C’est sûr que dans ce dossier, le Parlement a été plus prompt à nommer le représentant des putschistes qu’à restituer l’ordre constitutionnel…
Quand Micheletti fait écrire une lettre à Zelaya
En revanche, un des points de l’accord est en train de se mettre en place puisque mardi s’est réunie pour la première fois la Commission visant justement à superviser son accomplissement.
Cette commission est composée de l’ancien président du Chili Ricardo Lagos Escobar, la secrétaire du travail des Etats-Unis Hilda Solís, le secrétaire aux affaires politiques de l’OEA Víctor Rico ainsi que Jorge Arturo Reina et Arturo Corrales représentants respectifs de Manuel Zelaya et Roberto Micheletti. La délégation aura notamment pour mission de faciliter la création du nouveau gouvernement auquel participeront des organisations de la société civile mais aussi l’exécutif qui était en place avant l’expulsion de Manuel Zelaya.

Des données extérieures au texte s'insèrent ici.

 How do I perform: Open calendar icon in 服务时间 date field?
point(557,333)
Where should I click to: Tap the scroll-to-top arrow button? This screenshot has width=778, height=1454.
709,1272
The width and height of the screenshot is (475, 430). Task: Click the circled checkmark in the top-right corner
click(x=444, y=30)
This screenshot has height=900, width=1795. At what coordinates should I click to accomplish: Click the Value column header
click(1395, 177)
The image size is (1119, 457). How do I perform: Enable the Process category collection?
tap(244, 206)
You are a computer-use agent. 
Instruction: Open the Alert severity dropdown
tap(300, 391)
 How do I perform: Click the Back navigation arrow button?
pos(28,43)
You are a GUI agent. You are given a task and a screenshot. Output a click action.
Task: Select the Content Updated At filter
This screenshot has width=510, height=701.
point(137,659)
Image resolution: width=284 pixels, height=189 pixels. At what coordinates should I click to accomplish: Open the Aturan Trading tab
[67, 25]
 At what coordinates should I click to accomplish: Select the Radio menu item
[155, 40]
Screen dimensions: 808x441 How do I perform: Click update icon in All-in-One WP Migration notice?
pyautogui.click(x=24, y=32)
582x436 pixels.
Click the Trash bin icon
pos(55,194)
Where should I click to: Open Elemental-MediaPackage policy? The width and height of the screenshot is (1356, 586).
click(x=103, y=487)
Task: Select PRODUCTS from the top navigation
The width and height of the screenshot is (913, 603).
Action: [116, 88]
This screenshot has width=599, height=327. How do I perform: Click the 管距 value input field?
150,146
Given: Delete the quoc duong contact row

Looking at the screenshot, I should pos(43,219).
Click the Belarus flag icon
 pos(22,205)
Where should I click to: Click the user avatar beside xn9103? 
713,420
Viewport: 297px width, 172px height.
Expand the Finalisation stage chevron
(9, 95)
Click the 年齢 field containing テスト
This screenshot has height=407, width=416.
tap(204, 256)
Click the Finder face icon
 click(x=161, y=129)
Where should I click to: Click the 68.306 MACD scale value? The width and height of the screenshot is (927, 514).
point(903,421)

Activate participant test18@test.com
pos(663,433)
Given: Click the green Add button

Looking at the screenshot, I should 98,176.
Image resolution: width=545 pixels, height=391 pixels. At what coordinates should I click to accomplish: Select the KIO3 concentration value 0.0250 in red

Sur ce point, Roberto Micheletti a fait adresser par un de ses « ministres » un courrier à Manuel Zelaya dans lequel il lui demande de lui remettre « une liste de dix citoyens (…) pour, parmi eux, procéder au choix des serviteurs publics qui à partir du 6 novembre auront à intégrer le Gouvernement d’unité et de réconciliation nationale ».
L’armée refuse d’être « le bouc-émissaire »
Au-delà des négociations sur la mise en œuvre de l’accord, Roberto Micheletti risque d’avoir à affronter à présent les réactions de l’Etat-major de l’armée. En effet, c’est elle qui avait expulsé Manuel Zelaya vers le Costa-Rica. Jusque-là, les putschistes « politiques » ne s’en étaient jamais plaints. Or, Roberto Micheletti vient d’affirmer que les auteurs de l’expulsion devaient être poursuivis !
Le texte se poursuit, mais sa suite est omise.